## Task objective
Quote the data starting with the line containing "Viewport: 672px width, 638px" and going on through the line containing "point(196,322)", reproducing those lines verbatim and nothing else.

## Dataset entries
++++++++++++++++++++

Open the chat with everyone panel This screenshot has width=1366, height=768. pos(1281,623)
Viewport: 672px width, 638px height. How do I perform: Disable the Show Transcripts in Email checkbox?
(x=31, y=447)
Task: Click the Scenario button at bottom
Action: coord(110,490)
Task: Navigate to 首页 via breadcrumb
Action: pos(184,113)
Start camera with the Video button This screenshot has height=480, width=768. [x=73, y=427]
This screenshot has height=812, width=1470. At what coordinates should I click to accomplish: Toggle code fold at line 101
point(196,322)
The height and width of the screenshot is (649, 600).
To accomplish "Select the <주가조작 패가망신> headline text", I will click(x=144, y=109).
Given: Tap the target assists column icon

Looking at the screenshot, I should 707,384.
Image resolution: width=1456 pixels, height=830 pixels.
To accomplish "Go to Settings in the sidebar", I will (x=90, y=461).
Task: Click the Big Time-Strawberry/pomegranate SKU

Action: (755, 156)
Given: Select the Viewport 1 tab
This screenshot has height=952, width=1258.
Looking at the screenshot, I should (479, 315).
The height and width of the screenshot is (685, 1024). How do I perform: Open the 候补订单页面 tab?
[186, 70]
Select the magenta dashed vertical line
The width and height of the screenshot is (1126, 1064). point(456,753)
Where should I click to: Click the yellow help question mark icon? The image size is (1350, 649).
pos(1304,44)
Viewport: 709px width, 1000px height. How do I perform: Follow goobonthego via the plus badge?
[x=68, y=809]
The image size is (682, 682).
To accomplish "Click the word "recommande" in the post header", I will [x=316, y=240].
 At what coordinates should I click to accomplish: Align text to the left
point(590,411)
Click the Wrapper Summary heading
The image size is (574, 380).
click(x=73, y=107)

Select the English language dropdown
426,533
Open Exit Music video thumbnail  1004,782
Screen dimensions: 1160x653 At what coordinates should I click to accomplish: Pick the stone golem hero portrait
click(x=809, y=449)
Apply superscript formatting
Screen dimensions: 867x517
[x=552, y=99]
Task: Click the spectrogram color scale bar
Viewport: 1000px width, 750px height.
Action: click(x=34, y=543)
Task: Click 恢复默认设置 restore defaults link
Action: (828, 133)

++++++++++++++++++++

## Solved problem
Viewport: 672px width, 638px height. How do I perform: Disable the Show Transcripts in Email checkbox?
(x=31, y=447)
Task: Click the Scenario button at bottom
Action: coord(110,490)
Task: Navigate to 首页 via breadcrumb
Action: pos(184,113)
Start camera with the Video button This screenshot has height=480, width=768. [x=73, y=427]
This screenshot has height=812, width=1470. At what coordinates should I click to accomplish: Toggle code fold at line 101
point(196,322)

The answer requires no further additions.